9.When formazan crystals are completely solubilized, pipette 100–100 µl of the solubilization solution from each well of the 24-well plate into a new 96-well plate (in triplicates; 100 µl/well). For a blank reading, use solubilization solution (use triplicate).

10.Insert the 96-well plate into the microplate reader. Measure the optical density of the samples at 570 nm.
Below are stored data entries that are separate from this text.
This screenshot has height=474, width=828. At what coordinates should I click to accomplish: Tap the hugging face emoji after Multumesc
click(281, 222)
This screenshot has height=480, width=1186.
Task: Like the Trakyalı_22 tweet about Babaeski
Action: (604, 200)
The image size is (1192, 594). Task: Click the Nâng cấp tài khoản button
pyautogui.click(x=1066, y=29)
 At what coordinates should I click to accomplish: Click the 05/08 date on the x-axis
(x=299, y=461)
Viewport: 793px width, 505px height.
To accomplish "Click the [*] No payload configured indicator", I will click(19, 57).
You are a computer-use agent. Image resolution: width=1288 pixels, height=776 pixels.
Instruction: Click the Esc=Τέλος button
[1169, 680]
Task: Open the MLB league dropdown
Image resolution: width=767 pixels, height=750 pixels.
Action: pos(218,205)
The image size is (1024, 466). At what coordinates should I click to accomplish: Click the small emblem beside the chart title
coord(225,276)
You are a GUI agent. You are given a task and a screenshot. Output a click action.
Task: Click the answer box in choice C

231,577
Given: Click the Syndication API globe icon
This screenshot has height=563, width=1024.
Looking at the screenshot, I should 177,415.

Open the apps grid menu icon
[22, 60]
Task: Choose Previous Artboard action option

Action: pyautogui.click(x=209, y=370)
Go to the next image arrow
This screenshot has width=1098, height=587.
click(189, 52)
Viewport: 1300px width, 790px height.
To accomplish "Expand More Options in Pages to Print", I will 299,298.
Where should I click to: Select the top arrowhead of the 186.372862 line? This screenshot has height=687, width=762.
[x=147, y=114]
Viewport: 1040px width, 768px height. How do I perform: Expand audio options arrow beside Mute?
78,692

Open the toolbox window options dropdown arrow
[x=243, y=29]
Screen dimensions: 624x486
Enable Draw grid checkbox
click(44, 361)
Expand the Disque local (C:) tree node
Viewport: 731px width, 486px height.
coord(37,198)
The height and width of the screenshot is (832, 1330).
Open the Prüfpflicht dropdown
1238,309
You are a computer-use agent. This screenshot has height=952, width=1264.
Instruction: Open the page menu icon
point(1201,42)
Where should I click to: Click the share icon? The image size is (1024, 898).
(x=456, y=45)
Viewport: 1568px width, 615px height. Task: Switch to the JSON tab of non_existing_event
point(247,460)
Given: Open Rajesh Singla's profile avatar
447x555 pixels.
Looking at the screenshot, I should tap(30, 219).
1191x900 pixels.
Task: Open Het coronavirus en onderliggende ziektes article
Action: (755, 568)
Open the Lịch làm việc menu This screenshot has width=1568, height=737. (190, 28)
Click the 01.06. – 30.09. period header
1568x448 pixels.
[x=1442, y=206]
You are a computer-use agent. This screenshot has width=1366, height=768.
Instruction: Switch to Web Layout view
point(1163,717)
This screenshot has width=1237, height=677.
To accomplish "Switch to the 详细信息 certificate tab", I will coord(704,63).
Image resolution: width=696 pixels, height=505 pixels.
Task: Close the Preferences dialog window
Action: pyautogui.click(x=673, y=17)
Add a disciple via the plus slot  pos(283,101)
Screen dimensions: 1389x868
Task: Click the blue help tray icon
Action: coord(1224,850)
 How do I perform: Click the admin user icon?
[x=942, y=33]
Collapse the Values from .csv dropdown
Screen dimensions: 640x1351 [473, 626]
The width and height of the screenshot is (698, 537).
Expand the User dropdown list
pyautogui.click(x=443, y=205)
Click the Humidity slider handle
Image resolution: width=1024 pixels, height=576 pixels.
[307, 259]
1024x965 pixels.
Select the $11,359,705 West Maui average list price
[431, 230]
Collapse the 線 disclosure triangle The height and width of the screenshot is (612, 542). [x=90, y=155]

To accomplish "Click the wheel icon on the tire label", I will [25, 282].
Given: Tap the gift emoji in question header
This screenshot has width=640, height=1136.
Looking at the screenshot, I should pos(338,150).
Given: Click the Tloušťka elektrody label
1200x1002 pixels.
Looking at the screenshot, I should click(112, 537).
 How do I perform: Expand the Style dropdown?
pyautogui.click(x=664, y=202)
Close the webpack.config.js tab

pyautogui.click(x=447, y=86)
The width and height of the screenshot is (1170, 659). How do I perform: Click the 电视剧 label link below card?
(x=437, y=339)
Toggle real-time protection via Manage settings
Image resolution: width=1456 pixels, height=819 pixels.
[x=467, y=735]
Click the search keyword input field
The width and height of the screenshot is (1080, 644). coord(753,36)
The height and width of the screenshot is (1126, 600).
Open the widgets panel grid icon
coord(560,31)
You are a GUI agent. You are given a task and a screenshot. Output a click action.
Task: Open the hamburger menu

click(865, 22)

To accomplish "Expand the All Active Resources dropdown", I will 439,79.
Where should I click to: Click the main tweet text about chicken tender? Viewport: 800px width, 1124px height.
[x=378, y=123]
11.Analyze the optical density readings with the help of Microsoft Excel or other data analysis software.

REAGENTS AND SOLUTIONS

Alcian blue solution 1% (w/v)

  • 1 g Alcian blue 8GX (Sigma-Aldrich, cat. no. 05500-5G), or equivalent
  • 3 ml glacial acetic acid
  • 1 ml concentrated (37%) HCl
  • 96 ml distilled H2O
  • Filter using a qualitative filter paper (X100 Grade 1288 125 mm; Ahlstrom-Munksjo Munktell, cat. no. 4.206.125) before use
  • Store in dark bottles up to 1 year at room temperature

Calcium and magnesium free phosphate buffered saline (CMF-PBS) stock solution (pH 7.2), 10×

  • 80 g NaCl
  • 3 g KCl
  • 1.84 g Na2HPO4 ⋅ 12H2O
  • 0.2 g KH2PO4
  • 20 g D-glucose
  • Bring volume to 1000 ml with deionized H2O
  • Adjust to pH 7.2 with HCl or NaOH
  • Sterilize using a 0.2-micron filter in a laminar flow hood
  • Store up to 3 months at 4°C

Dimethyl methylene blue (DMMB) solution, 0.1% (w/v)

  • 0.1 g DMMB (Sigma-Aldrich, cat. no. 341008-1G), or equivalent
  • 3 ml glacial (anhydrous) acetic acid
  • 97 ml distilled H2O
  • Filter using a qualitative filter paper (X100 Grade 1288 125 mm; Ahlstrom-Munksjo Munktell, cat. no. 4.206.125) before use
  • Store in dark bottles up to 1 year at room temperature

Ethanol-formalin fixative

  • 400 ml absolute ethanol
  • 100 ml 37% aqueous formalin

Handle formalin with care using appropriate PPE and prepare in a fume hood.

  • Store up to 2 months at 4°C

Modified sucrose electroporation buffer

Add 272 mM sucrose (VWR, cat. no. 27483.294) to Opti-MEM Reduced Serum Medium (Thermo Fisher Scientific, cat. no. 31985070). Sterilize using a 0.2-micron filter. Store up to 30 days at 4°C.

Safranin O solution, 0.1% (w/v)

  • 100 ml deionized H2O
  • 0.1 g Safranin O Basic Red 2 (Sigma-Aldrich, Merck, cat. no. S2255), or equivalent
  • Filter using a qualitative filter paper (X100 Grade 1288 125 mm; Ahlstrom-Munksjo Munktell, cat. no. 4.206.125) before use
  • Store in dark bottles up to 1 year at room temperature

Trypsin-EDTA solution

  • 0.75 g trypsin from porcine pancreas (Sigma-Aldrich, cat. no. T6567), or equivalent
  • 0.3 g EDTA (VWR, cat. no. 20301.290)
  • 300 ml CMF-PBS, pH 7.6 (see recipe)
  • Sterilize using a 0.2-micron filter before use
  • Store in 30 ml aliquots up to 90 days at −20°C

COMMENTARY

Background Information

The original article that described the methodology of establishing chondrogenic micromass cell cultures from the limb buds of early-stage chick embryos was published 50 years ago (Ahrens et al., 1977). The underlying principle is that limb bud mesoderm cells, when retrieved from a specific developmental stage, are cultured in vitro in a sufficiently high seeding density in a microdrop. The cells form aggregates or pre-cartilage nodules during the first 1-2 days and differentiate into chondrocytic cells, which produce an extracellular matrix from culture day 3. A critical cell mass is necessary for the chondroprogenitor cells to commence chondrogenic differentiation and extracellular matrix formation; when the mesenchymal cells are seeded in low-density, they acquire a fibroblastic phenotype and are incapable of chondrogenesis (Handschel et al., 2007).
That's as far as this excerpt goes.